Call me crazy but I used to buy super control top pantyhose, cut them to knee length and sport those under dresses and pants....My ass looked amazing!! It's cheap too....not my ass, the pantyhose...hahah.


----------



## StereoXGirl (Jul 16, 2007)

Target sells a cheaper version that (I believe) is made by the same company as Spanx. You might want to try that!


----------



## newyorkknick (Jul 16, 2007)

hahah bene, im gonna go stalk target and the dollar store now.


----------



## bbprincess2147 (Jul 16, 2007)

Originally Posted by *BeneBaby* /img/forum/go_quote.gif Call me crazy but I used to buy super control top pantyhose, cut them to knee length and sport those under dresses and pants....My ass looked amazing!! It's cheap too....not my ass, the pantyhose...hahah. That's funny!!! lol

I love spanx!!! I haven't found a cheaper version, but for me it is so worth the cost!


----------



## Retro-Violet (Jul 16, 2007)

spanx are nomrally like $25 at nordstroms, but i got mine for like $10 at nordstrom rack.


----------



## Bexy (Jul 16, 2007)

I would suggest the ones at Target. They also sell various slimming garments super inexpensive at TJMaxx, Ross, etc.


----------



## jdepp_84 (Jul 16, 2007)

Originally Posted by *BeneBaby* /img/forum/go_quote.gif Call me crazy but I used to buy super control top pantyhose, cut them to knee length and sport those under dresses and pants....My ass looked amazing!! It's cheap too....not my ass, the pantyhose...hahah.

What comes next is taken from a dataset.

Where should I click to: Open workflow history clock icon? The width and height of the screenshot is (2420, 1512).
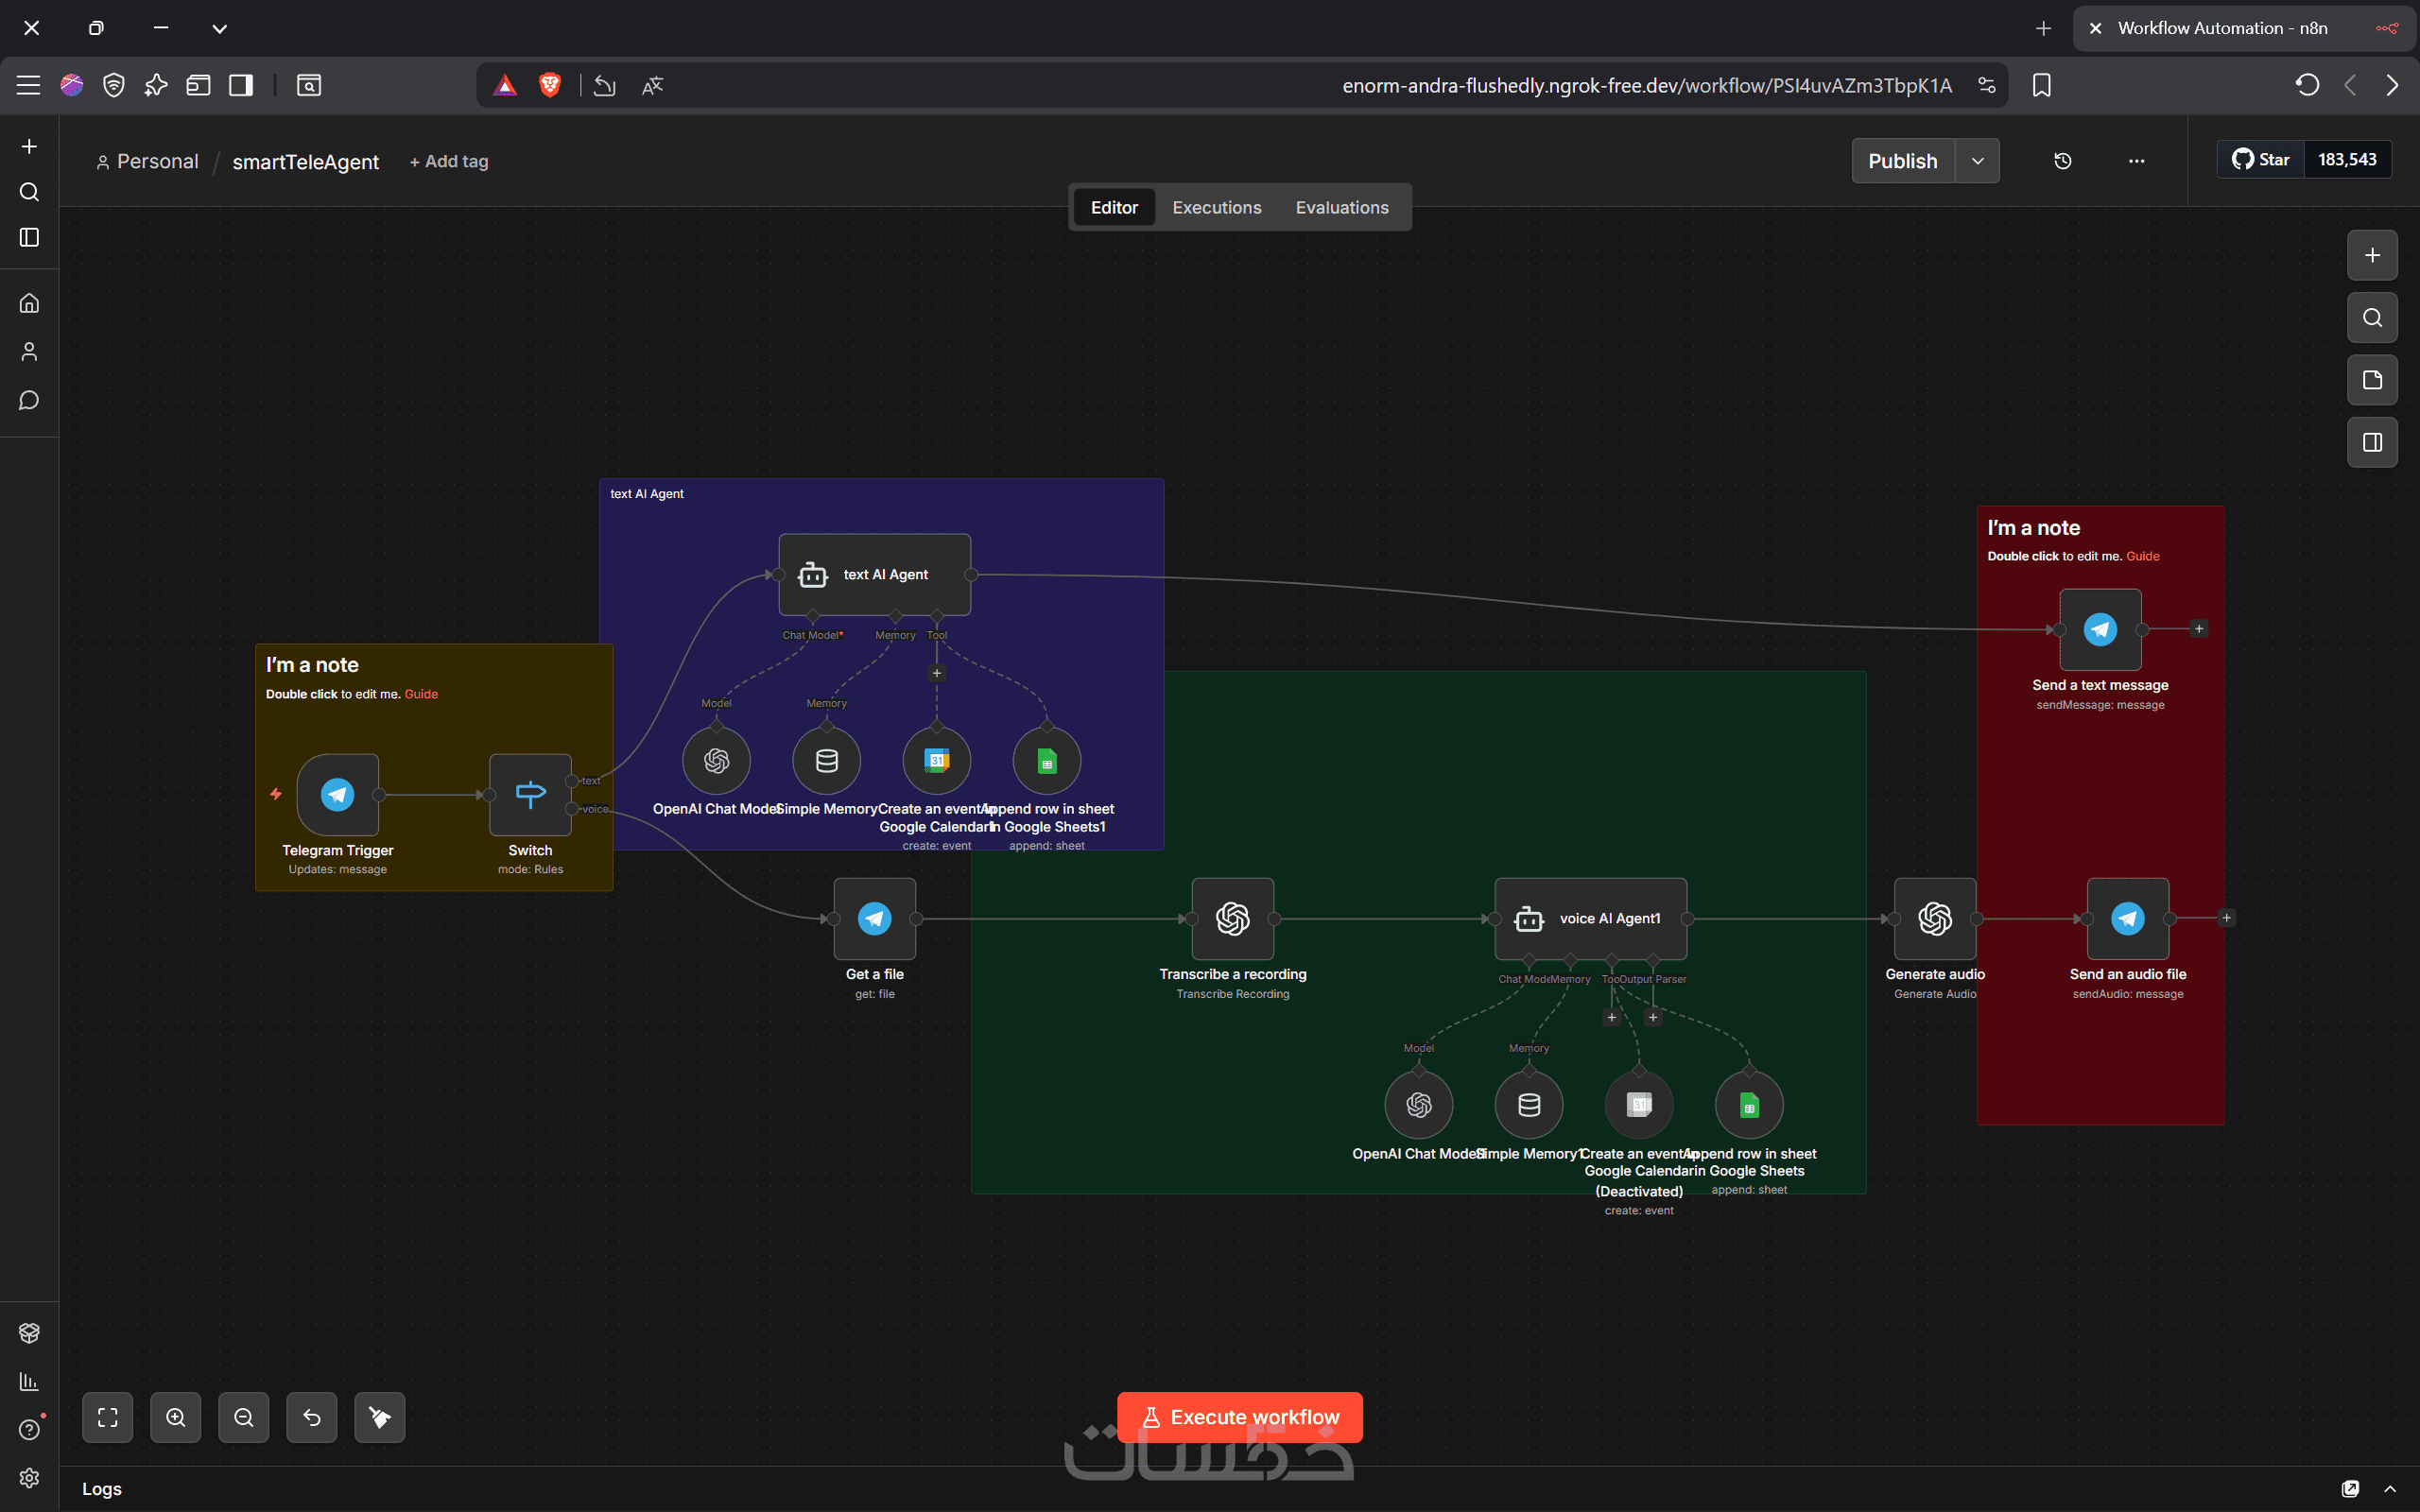pos(2062,161)
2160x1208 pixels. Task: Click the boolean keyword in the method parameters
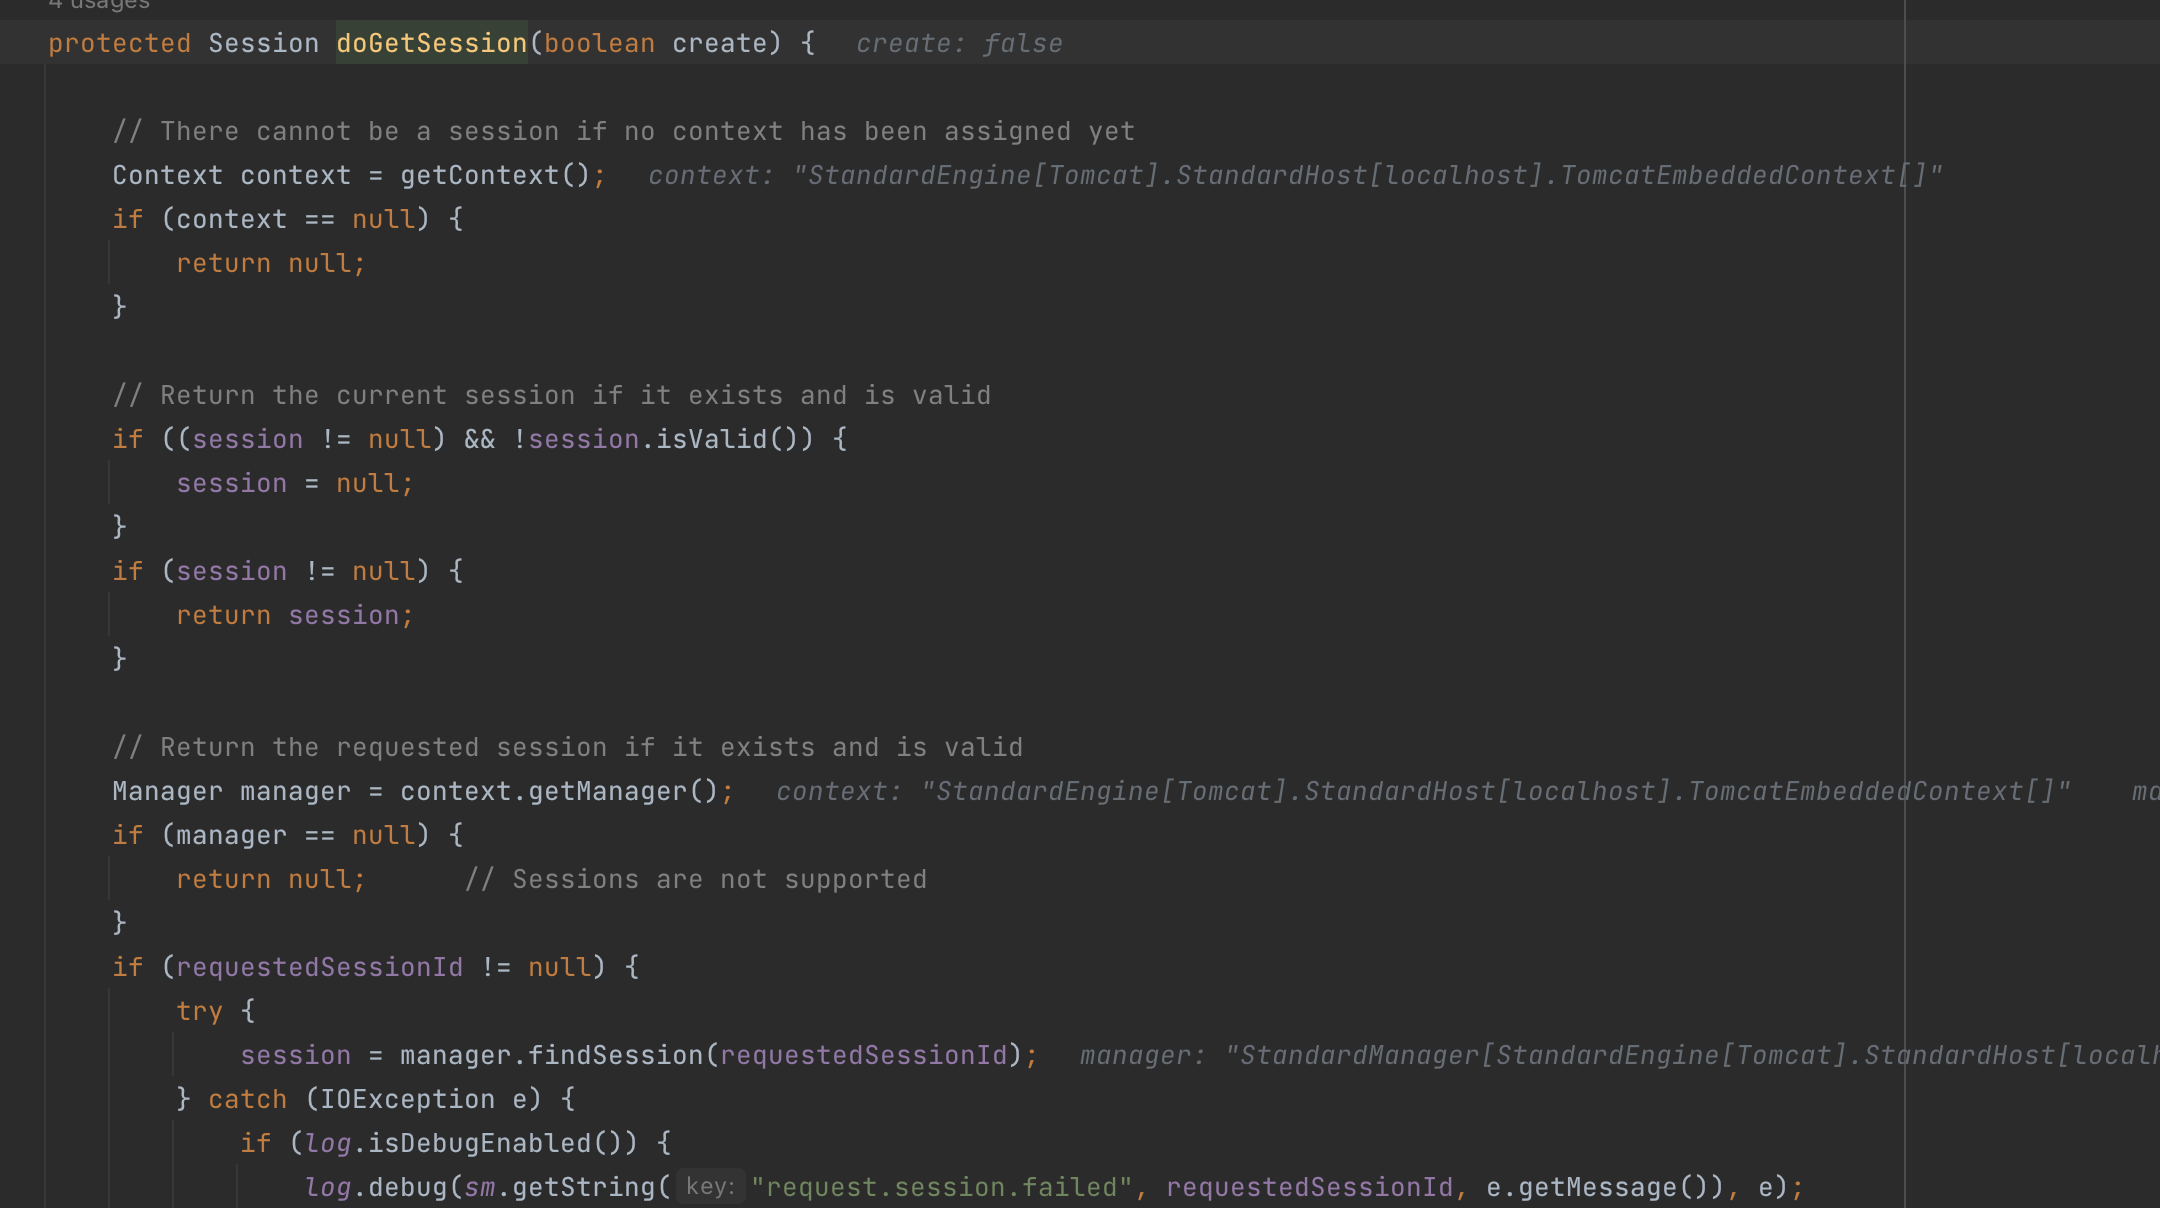(x=599, y=43)
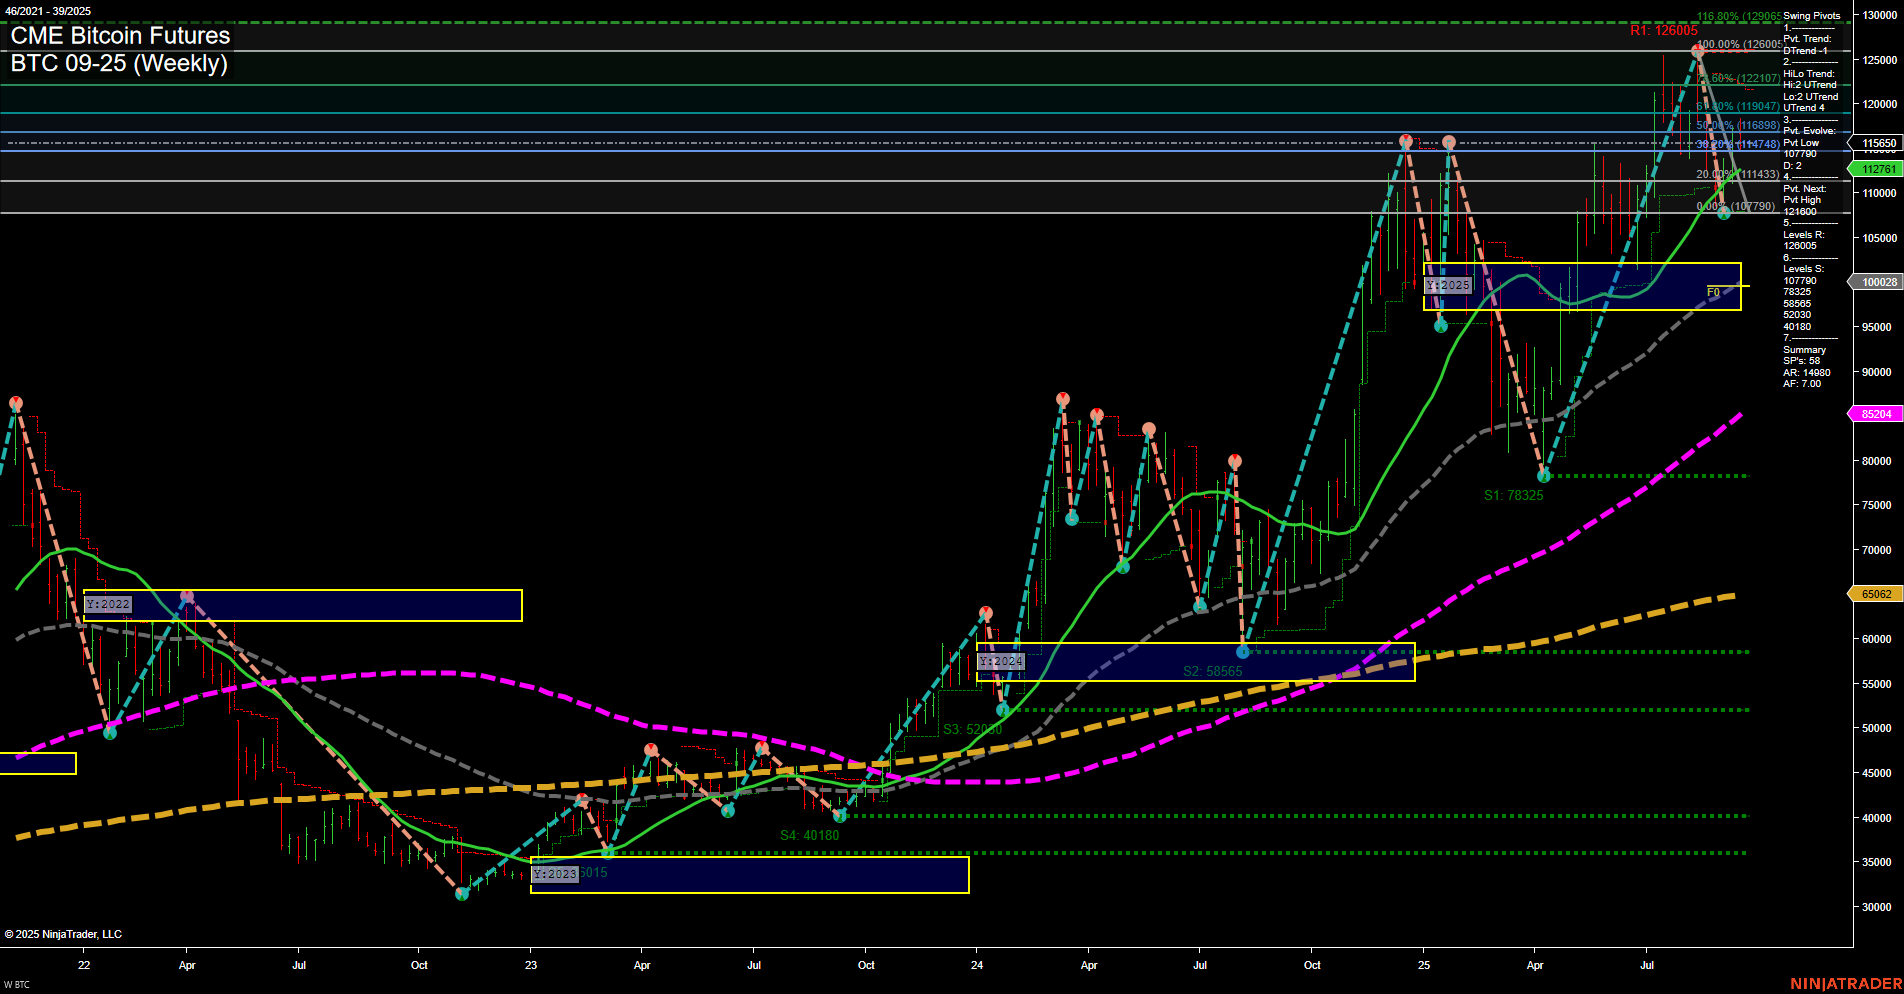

that last part is funny, but good idea though!


----------



## dreamgirl_leah (Jul 16, 2007)

The panty hose is a good cheap idea!


----------



## EyeCandyDiva (Jul 16, 2007)

Yes!!! There are lots of places that sell alternatives to Spanx, Leggs Pantyhose has one, and I know both Target and Wal-Mart have Spanx like items. Oh, my mom just bought some at Wal-Greens.


----------



## Maui_Princess (Jul 17, 2007)

If you do a search on E-bay you'll find authentic SPANX for less than retail. I LOVE spanx tho, not so much on the tummy slim'n but my behind look'd GOOD!


----------



## AprilRayne (Jul 18, 2007)

Originally Posted by *StereoXGirl* /img/forum/go_quote.gif Target sells a cheaper version that (I believe) is made by the same company as Spanx. You might want to try that!



Yep, they're called Assests and they're made my the same lady that invented Spanx. It tells about it on the package and I think they're only $10 or so!
Here's the link: Target : ASSETS by Sara Blakely® Bodyshaping Hosiery Collection


----------



## brewgrl (Jul 18, 2007)

be sure to get the HIGH WAISTED kind or you will get a crazy crease in your stomach or worse, it will role down!!!!, when i say high waisted, i mean, JUST UNDER YOUR BOOBS.


----------